Vartolomei, whom French Vogue has called one of the great hopes of French cinema, has subsequently worked with the actors Charlotte Gainsbourg and Juliette Binoche and the directors Bruno Dumont, Anne Fontaine and Tran Anh Hung.

She came to worldwide prominence with Happening. Audrey Diwan’s visceral adaptation of Annie Ernaux’s 1963 account of obtaining an illegal abortion in France won the Golden Lion at Venice International Film Festival and, for Vartolomei, a César – a “French Oscar”.

Anamaria Vartolomei in Audrey Diwan’s film Happening
Anamaria Vartolomei in Audrey Diwan’s film Happening

The star and director studied breathing and uterine contractions for the film’s harrowing backstreet-abortion scene. It’s a remarkable performance, typical of the staunchly feminist roles Vartolomei has gravitated towards as an adult. It left an indelible impression on Bong, who was president of the Venice jury that year.

“I didn’t want to rush into adult roles, because sometimes you receive a script and don’t feel ready to play it,” the actor says. “I just tried to play characters that resonated with me. I was sort of reborn for Happening as an actress. It was my first really deep character at 19 or 20 years old. I was playing a woman dealing with pregnancy, her body and femininity.”

She was similarly motivated to play Maria Schneider, the late star of Last Tango in Paris, the most shocking movie of 1972, in Jessica Palud’s troubling Being Maria. Schneider was traumatised on set after its director, Bernardo Bertolucci, and star, Marlon Brando, conspired to include a graphic sexual act, involving butter as a lubricant, without informing Schneider beforehand. She was 19 at the time; Brando was 48.
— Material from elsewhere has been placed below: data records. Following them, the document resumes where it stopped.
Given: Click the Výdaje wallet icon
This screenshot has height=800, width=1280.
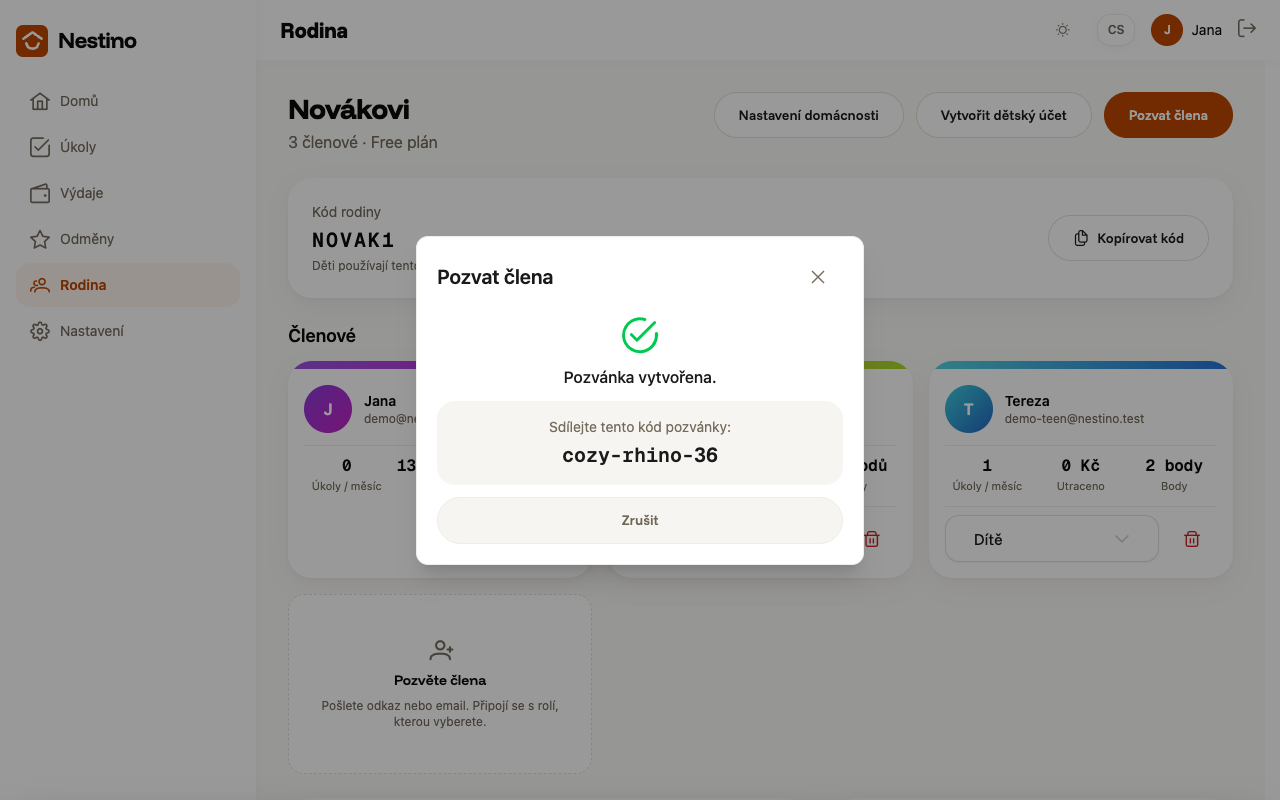Looking at the screenshot, I should [x=40, y=193].
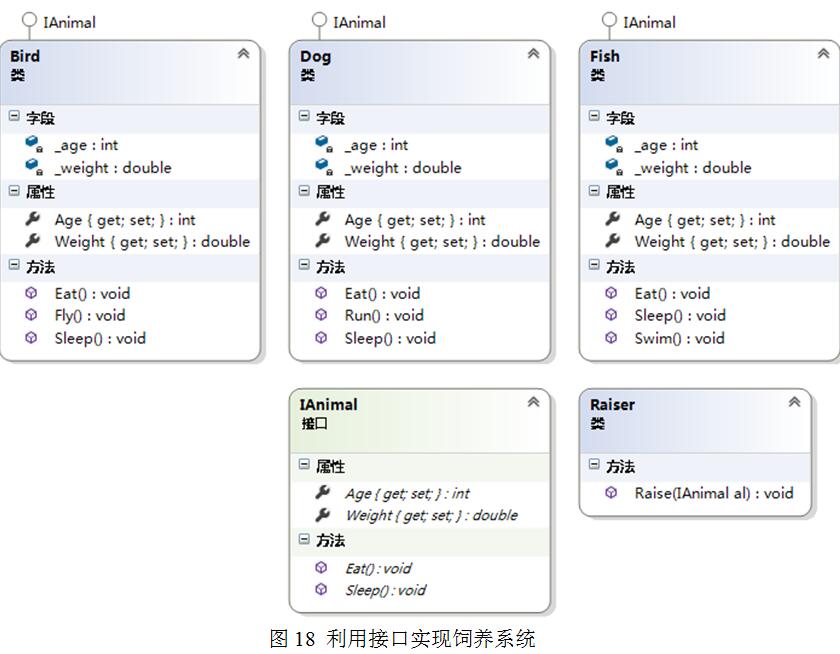
Task: Click the IAnimal lollipop circle above Dog
Action: [x=319, y=20]
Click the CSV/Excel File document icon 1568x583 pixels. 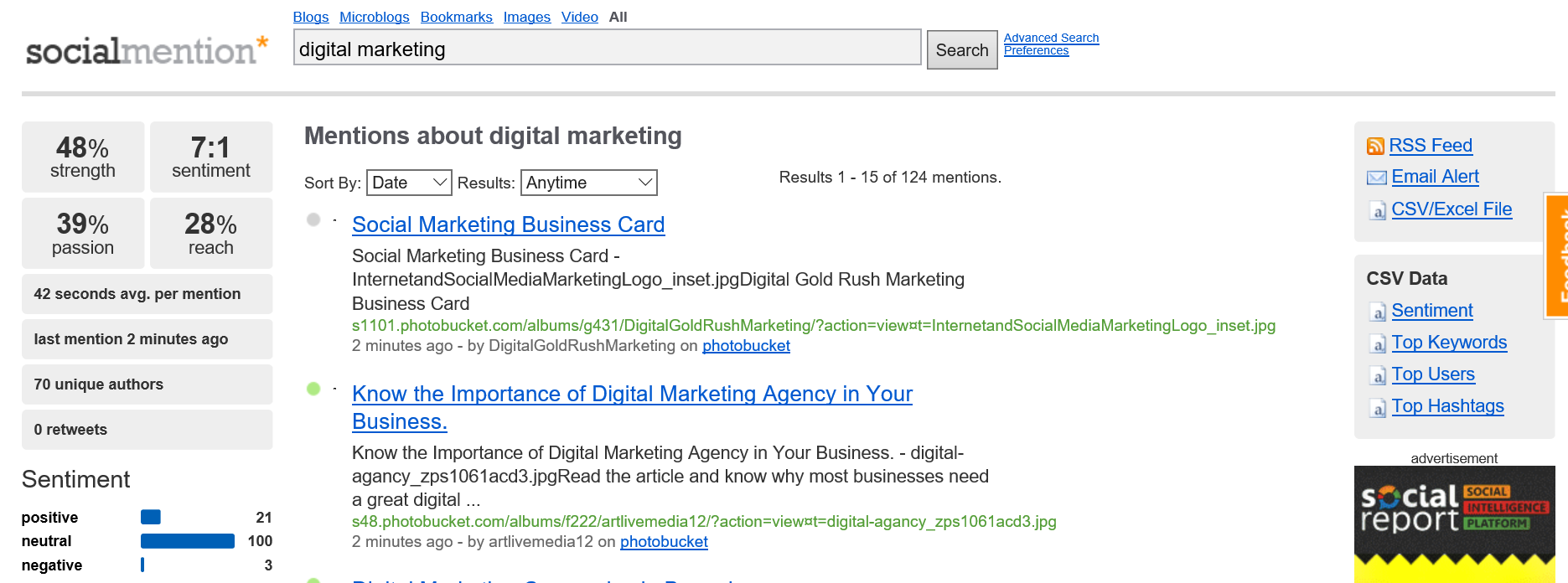[1378, 210]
Even though the act was simulated, Schneider said she felt violated and “a little raped”. She subsequently struggled with her mental health and substance abuse. Bertolucci dismissed her claims as a misunderstanding. These events are dramatised in Palud’s film, which premiered at Cannes last May, with Matt Dillon as Brando and Giuseppe Maggio as Bertolucci.

Anamaria Vartolomei and Matt Dillon as Maria Schneider and Marlon Brando in Jessica Palud’s Being Maria
Anamaria Vartolomei and Matt Dillon as Maria Schneider and Marlon Brando in Jessica Palud’s Being Maria

“Obviously, Maria Schneider was a very tough topic,” Vertolomei says. “I wanted to talk about the women that have been invisible. She was invisible all her life. We tried to do her justice. It was an intense experience. When it’s fiction you can create whatever you want. But with Maria it was different, because all her life she wasn’t heard. I really wanted to give her a voice. I wanted people to listen to her.”

Vartolomei returned to Romania last year to star in Traffic, a crime drama directed by Teodora Mihai and written by Cristian Mungiu, among the great directors of the Romanian new wave.

“I’m Romanian, so I’ve always loved Romanian cinema and Cristian Mungiu,” she says. “This was my first Romanian-language movie, and it was also by him. Working in English? I don’t know how it will go. I don’t have any expectations. But I do hope that I can work in different languages. I would like to go places. Cinema, for me, has no boundaries. It’s the best thing you could ever do.”